As the query function simply takes a database as a \emph{value}, a \emph{filtering function} can be applied to the database beforehand. The \lisp{keep} function in listing~\ref{lst:queryfilter} returns a structurally shared and lazy copy of the database filtered by arbitrary bounds of the relevant timestamps $t_x$ and $t_v$.

\begin{lstlisting}[label={lst:queryfilter},caption=Applying a temporal filter before querying,morekeywords={keep,q,<,>}]
  (q (keep
       ($\lambda$ [$t_x$ $t_v$]
         (and (> $t_v$ 300) (< $t_v$ 500)
              (< $t_x$ 700)))
       db) query)
  \end{lstlisting}


\paragraph{Per-entity history.} A common use case in auditing is to retrieve the \emph{history} of all attributes related to a given entity over time. The \lisp{history} function takes a database value (optionally composed with a filtering function as described above) and an entity value, and returns an ordered slice of the log with transactions relevant to the requested entity. Note that it does not make sense to create a new database value from a history log, because that would just result in only the latest values being present in the index yet again.
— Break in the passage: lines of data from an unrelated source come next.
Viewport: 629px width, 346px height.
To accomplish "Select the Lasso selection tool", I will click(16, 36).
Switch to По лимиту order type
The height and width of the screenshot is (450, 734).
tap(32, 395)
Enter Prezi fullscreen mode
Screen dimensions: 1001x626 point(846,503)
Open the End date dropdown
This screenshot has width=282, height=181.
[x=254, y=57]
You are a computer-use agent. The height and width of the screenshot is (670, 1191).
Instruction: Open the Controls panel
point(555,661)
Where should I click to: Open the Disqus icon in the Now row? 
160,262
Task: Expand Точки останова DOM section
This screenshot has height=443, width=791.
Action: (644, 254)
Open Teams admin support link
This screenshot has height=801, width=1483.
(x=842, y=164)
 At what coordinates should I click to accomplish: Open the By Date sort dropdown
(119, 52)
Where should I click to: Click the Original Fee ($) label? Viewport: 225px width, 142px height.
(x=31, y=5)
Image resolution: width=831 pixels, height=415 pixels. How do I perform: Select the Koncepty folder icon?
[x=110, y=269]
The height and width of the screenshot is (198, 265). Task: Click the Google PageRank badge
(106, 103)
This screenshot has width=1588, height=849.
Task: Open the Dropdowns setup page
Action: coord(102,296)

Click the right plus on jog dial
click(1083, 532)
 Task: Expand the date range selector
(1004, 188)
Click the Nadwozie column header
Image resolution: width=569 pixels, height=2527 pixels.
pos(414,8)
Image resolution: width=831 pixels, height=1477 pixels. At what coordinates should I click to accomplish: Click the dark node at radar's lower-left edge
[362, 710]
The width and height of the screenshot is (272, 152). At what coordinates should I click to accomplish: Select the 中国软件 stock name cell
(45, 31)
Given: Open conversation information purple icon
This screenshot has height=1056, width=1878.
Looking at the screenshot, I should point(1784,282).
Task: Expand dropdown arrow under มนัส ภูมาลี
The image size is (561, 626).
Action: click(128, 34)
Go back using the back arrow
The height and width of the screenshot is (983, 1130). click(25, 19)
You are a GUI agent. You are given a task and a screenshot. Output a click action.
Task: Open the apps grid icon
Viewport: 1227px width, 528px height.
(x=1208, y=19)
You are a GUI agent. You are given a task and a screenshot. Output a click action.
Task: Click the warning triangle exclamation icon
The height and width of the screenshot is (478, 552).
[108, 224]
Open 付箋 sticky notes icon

\paragraph{Publication and subscription}

One of the goals states that clients should be able to declaratively subscribe to the \emph{live result set} of a query. The results and the query itself will change over the duration of a client's session. Each change triggers an immediate re-render of the UI. Conceptually, clients \emph{install} their \emph{subscription queries} on the server, and the infrastructure will re-run the subscription query whenever the underlying data changes and notify the client of the changed results. The design does not prescribe whether or not to replicate past (i.e., superseded or retracted) facts, thus greatly simplifying the proof-of-concept implementation by deferring concerns such as diffing, authorization, and the decision of what exactly to replicate to the clients to the developer customizing this data layer to their use case.

\paragraph{Security.} While extreme dynamism may be warranted in a high-trust environment, a real-world application may interact with some malicious entities and thus needs a means to restrict queries on the server side. In a real-world application, clients would need to authenticate themselves and the server would authorize publication based on access rules. Yet, there is no simple way to statically analyze queries submitted by the client for safety properties, but the server can control which facts are allowed to be replicated to a client. A publication might, for example, choose to not replicate facts with specific attributes, or transform facts to censor parts of the value.